Decoupled Multimodal Fusion for User Interest Modeling in Click-Through Rate Prediction
Alin Fan, Hanqing Li, Sihan Lu, Jingsong Yuan, Jiandong Zhang
TL;DR
This work tackles the mismatch between sparse ID-based signals and rich multimodal content in CTR prediction. It introduces Decoupled Multimodal Fusion (DMF), which combines a modality-enriched pathway (via Decoupled Target Attention) with a modality-centric pathway (via similarity histograms) through Complementary Modality Modeling, yielding strong offline gains and real-world business impact. The approach achieves efficient inference by decoupling target-aware computations from reusable target-agnostic components and demonstrates robust improvements on public and Lazada industrial data, including substantial online metrics. Overall, DMF provides a practical, scalable solution for integrating multimodal signals into industrial recommender systems with improved user-interest modeling and click-through performance.
Abstract
Modern industrial recommendation systems improve recommendation performance by integrating multimodal representations from pre-trained models into ID-based Click-Through Rate (CTR) prediction frameworks.
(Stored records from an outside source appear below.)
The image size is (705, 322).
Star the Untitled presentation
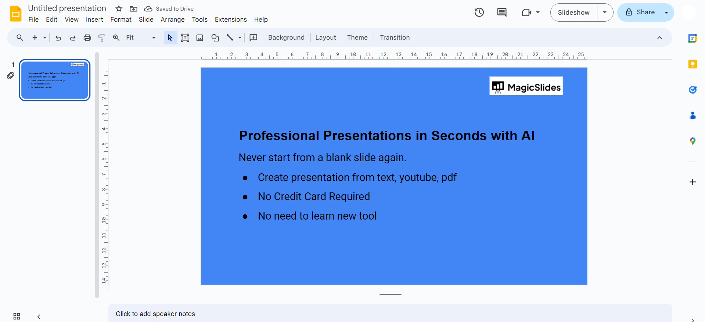point(119,8)
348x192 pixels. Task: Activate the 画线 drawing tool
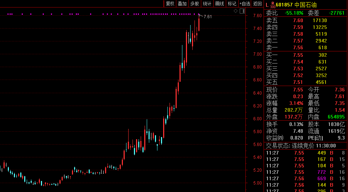click(220, 4)
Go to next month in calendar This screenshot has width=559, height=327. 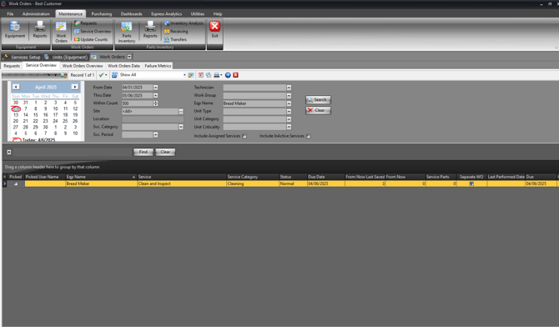click(x=75, y=87)
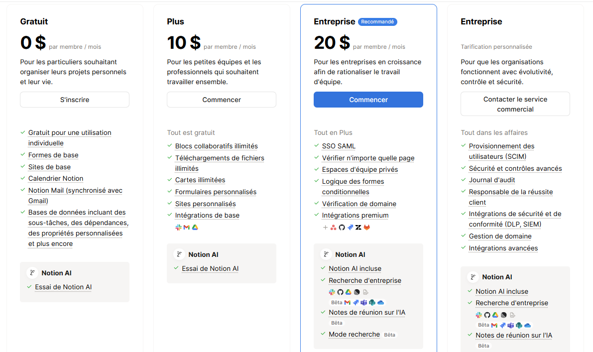
Task: Click the Linear icon in the custom-pricing Entreprise plan
Action: (x=503, y=315)
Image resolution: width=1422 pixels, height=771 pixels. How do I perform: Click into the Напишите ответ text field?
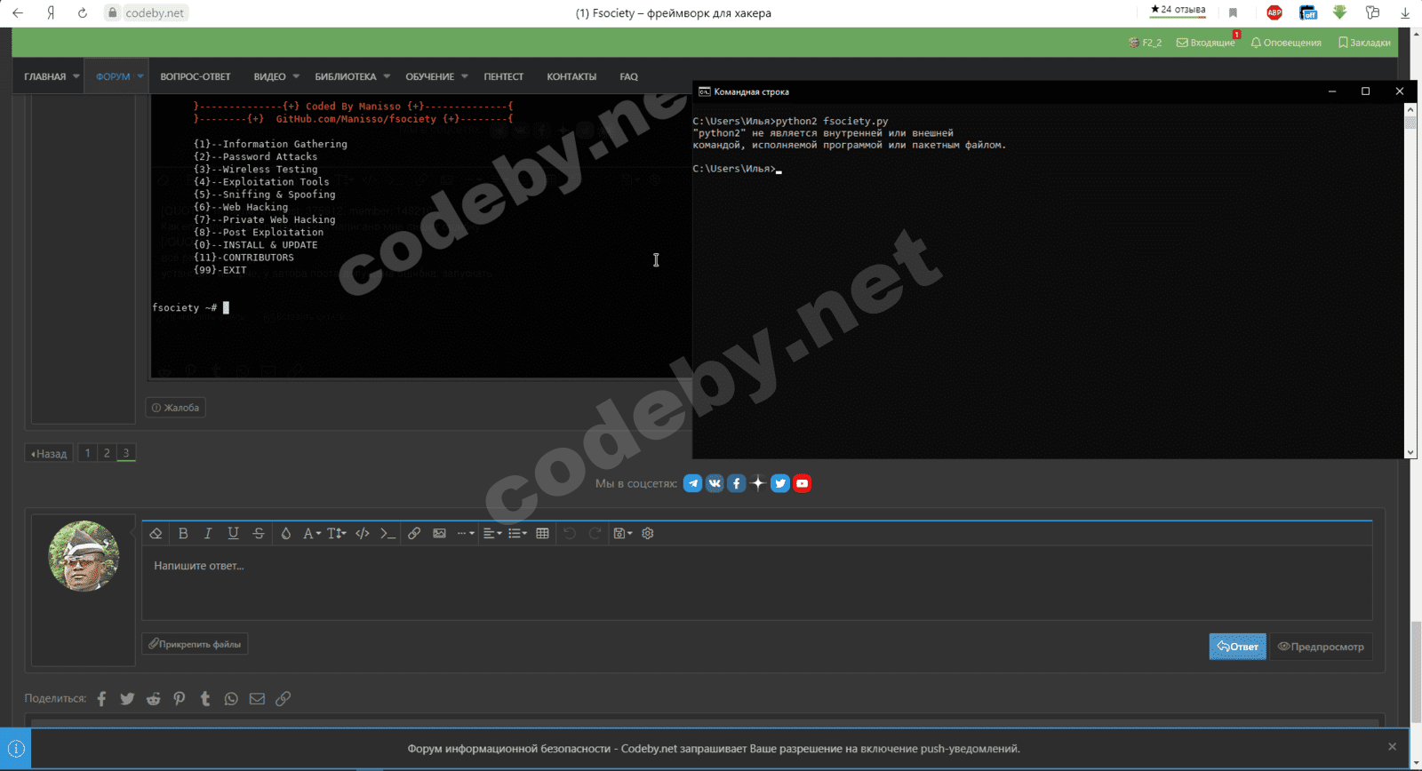(755, 582)
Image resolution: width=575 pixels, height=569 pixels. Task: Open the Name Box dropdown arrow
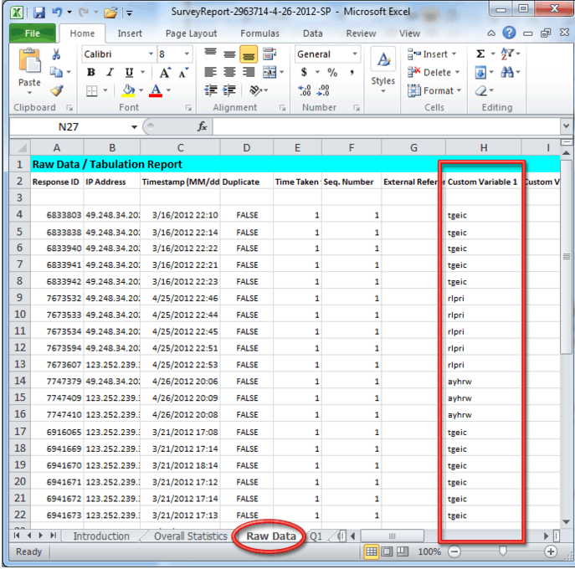tap(135, 126)
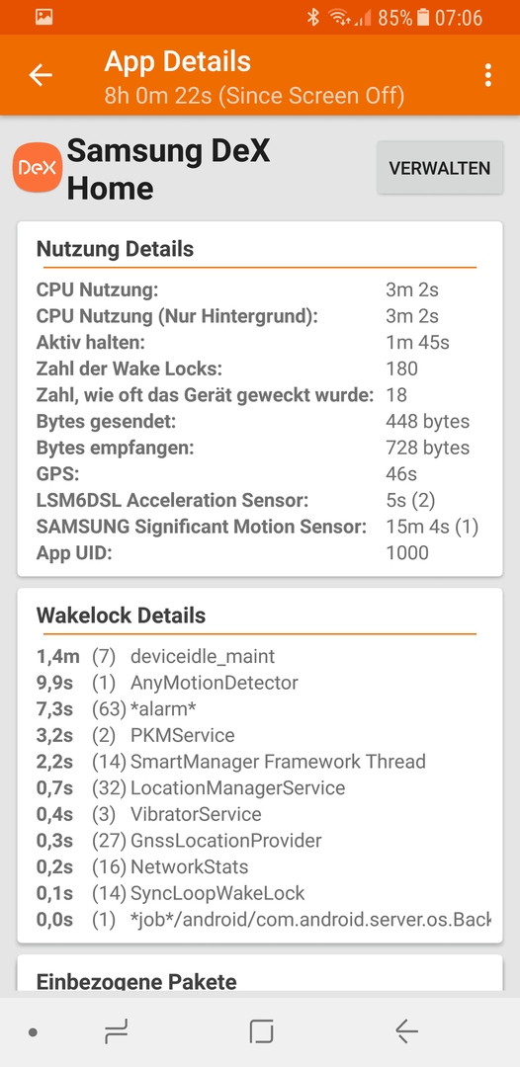Viewport: 520px width, 1067px height.
Task: Tap the back arrow in app header
Action: pos(41,75)
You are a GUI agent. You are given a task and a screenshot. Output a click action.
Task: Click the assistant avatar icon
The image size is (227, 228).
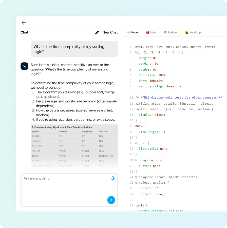24,66
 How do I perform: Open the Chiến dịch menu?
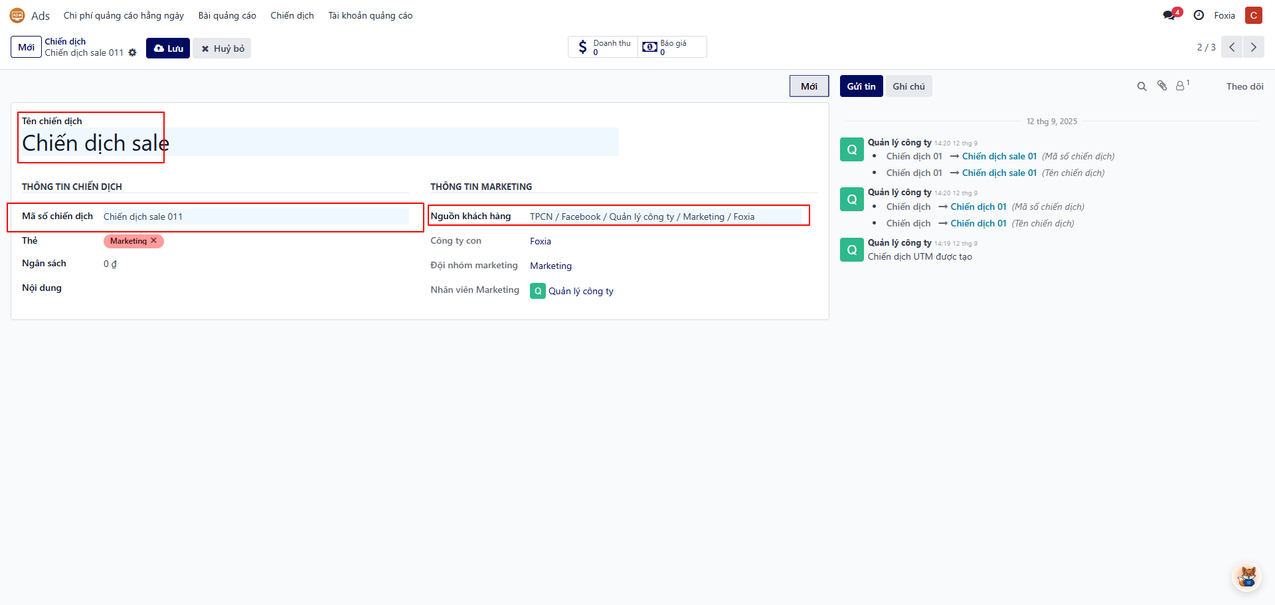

However, existing approaches typically adopt modality-centric modeling strategies that process ID-based and multimodal embeddings independently, failing to capture fine-grained interactions between content semantics and behavioral signals. In this paper, we propose Decoupled Multimodal Fusion (DMF), which introduces a modality-enriched modeling strategy to enable fine-grained interactions between ID-based collaborative representations and multimodal representations for user interest modeling. Specifically, we construct target-aware features to bridge the semantic gap across different embedding spaces and leverage them as side information to enhance the effectiveness of user interest modeling. Furthermore, we design an inference-optimized attention mechanism that decouples the computation of target-aware features and ID-based embeddings before the attention layer, thereby alleviating the computational bottleneck introduced by incorporating target-aware features. To achieve comprehensive multimodal integration, DMF combines user interest representations learned under the modality-centric and modality-enriched modeling strategies. Offline experiments on public and industrial datasets demonstrate the effectiveness of DMF. Moreover, DMF has been deployed on the product recommendation system of the international e-commerce platform Lazada, achieving relative improvements of 5.30% in CTCVR and 7.43% in GMV with negligible computational overhead.